Down Sounds: May 2010


Sydney’s RIP Society Records has already been mentioned a couple of times since The Breakdown began running a monthly music wrap-up at the start of the year, and the tiny label just seems to be gathering pace. Mostly because it has released some of the most interesting and unpretentious new Australian music of the last six months or so, and partly in the last month because of Sydney band Royal Headache (pictured), who seem to have become the next Aus band everyone’s championing for ‘overseas success’ and who released their first 7” through RIP Society at the end of March. (That’s another reason RIP are doing well – the 7” is well and truly ‘back’ and the label has a good handle on making them available, well priced and nicely homemade-looking.)


The Royal Headache 7” has apparently been selling well, even outside of Sydney, where they’re still ‘lesser known’, and for good reason: it’s four great, scrappily laid down garage soul songs, catchy enough not to be too art-space-exclusive, rough enough not to be ‘60s-revival naff. RIP Society also just last week released the debut LP from Sydney’s Dead Farmers, titled Go Home, which excellently captures their garage blues punk ruckus – it’s all drunken yelling and guitar bashing, made somehow more wild by serpentine riffs somewhere off to the side. Good stuff. They’re away from home this month so check out their tour dates.

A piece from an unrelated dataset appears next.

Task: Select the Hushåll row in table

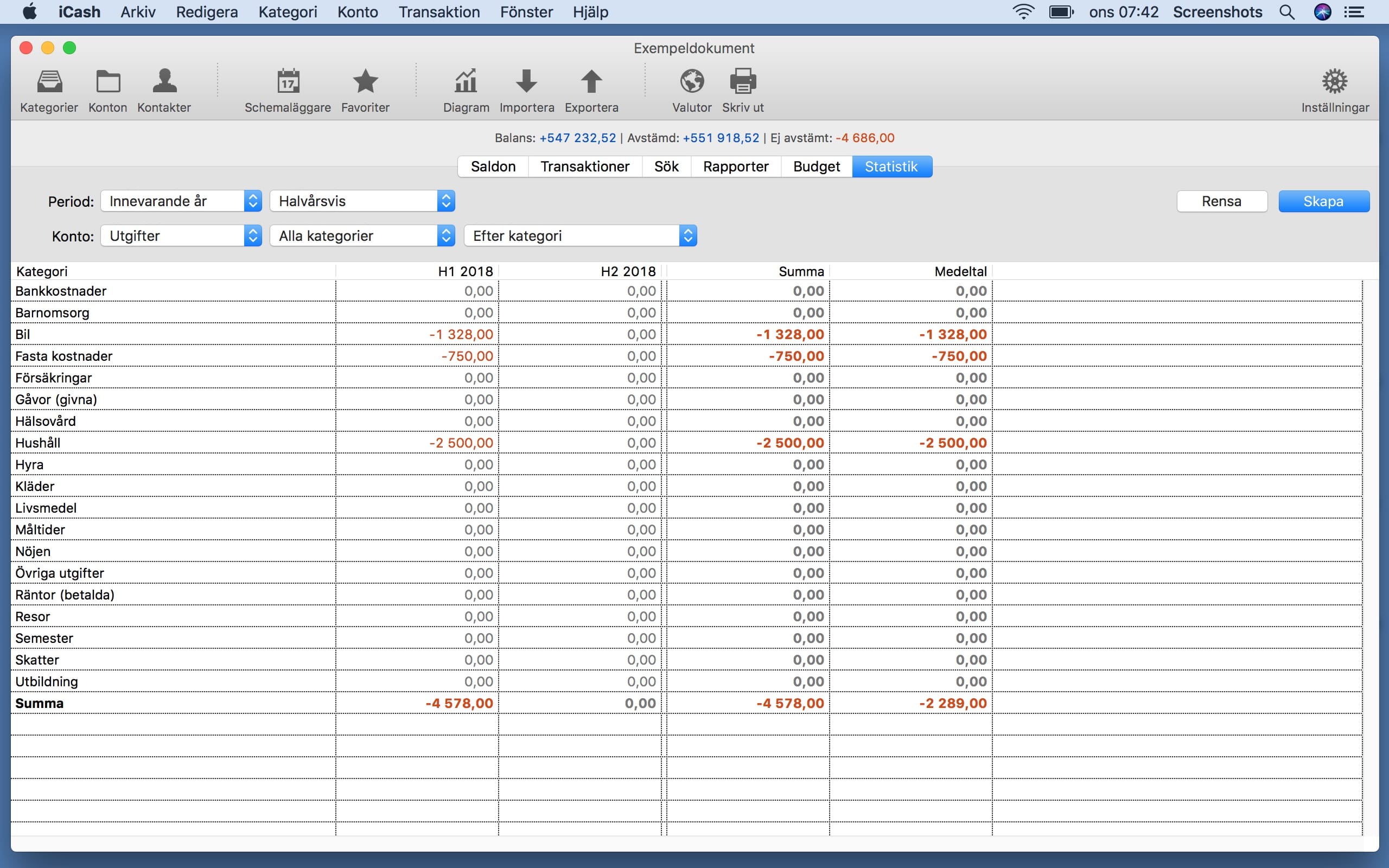Action: pos(172,443)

To other releases, Brooklyn’s The National have finally released a new single, Bloodbuzz Ohio, the first output from their High Violet album, which is out next week through 4AD/Remote Control, and it’s an awesome indication of the weight of the record (promotional copies have been circulating). It’s nothing fans of the band’s Boxer album won’t be familiar with – ominous drums, trembling guitar reverberations, bar-room piano, but Matt Berninger’s voice has been recorded better than it ever has, and the sound is absolutely massive. I can’t decide whether the idea of being “on a bloodbuzz” is disturbing or appealing, though.

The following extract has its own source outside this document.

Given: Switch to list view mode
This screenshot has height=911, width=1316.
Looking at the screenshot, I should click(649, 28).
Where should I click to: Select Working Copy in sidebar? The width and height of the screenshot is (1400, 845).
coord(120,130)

Liberation have been the label to pick up Violent Soho’s self-titled album, the record being the Brisbane group’s first longplayer for the US market via Thurston Moore’s Ectstatic Peace! label following their self-released We Don’t Belong Here album in Aus. It’s a large portion of that album with a few song replacements, produced by Gil Norton to become something akin to The Vines’ first record: a slick but wonderfully sharp-sounding and cohesive string of well-written rock songs.


Melbourne’s Sally Seltmann and Rat Vs Possum released very different but similarly oddly-comforting albums, both of which I’ve probably been on about enough so won’t go into. Brisbane’s Disco Nap, led by Ross Hope from Bris heroes Iron On, put out a killer shady indie pop single, The Soft Sell, quickly picking up national radio play and making a trip south to launch it. It’s so good to hear Hope’s voice on record again, and this outfit will hopefully get more people onto his honest, ‘90s-bent tones.


Sydney’s Parades released their debut album, Foreign Tapes, through Dot Dash/Remote Control. It’s been since the tidal wave of the mid-2000s that an ‘indie rock’ sound (in the English sense) found exciting, dynamic songs, and there seems no reason why they shouldn’t become one of the next festival season’s local highlights – their live show more than holds up to the strong production of the record.


Speaking of the UK, Archie Bronson Outfit followed up their brilliant 2006 album Derdang Derdang (you know, it had that song from Skins that everyone was obsessed with for ages on it) with the, for some reason, fairly lightly welcomed Coconut through Domino/EMI. Perhaps four years is too long now to hold off on another record release, but the album is certainly worth a listen, taking them further into hip-swinging Happy Mondays phrasing and tropical percussion. Another act who’ve headed further into mushroom-dancefloor territory are High Places, their latest album High Places Vs Mankind (through Popfrenzy) far more solid and melody-driven than previous output. Domino, though EMI, has also just reissued Galaxie 500’s Today, On Fire and This Is Our Music records with extra discs of live and ‘uncollected’ material – wipe a few days off your calendar for that one.


And the I’m-late-to-the-game band of the month are Cults, whose Go Outside track of hand-holding, sepia-toned field-pop has had a bit of love on the net but who no one seems to know anything about. Check them out for Kool-Aid-swilling goodness.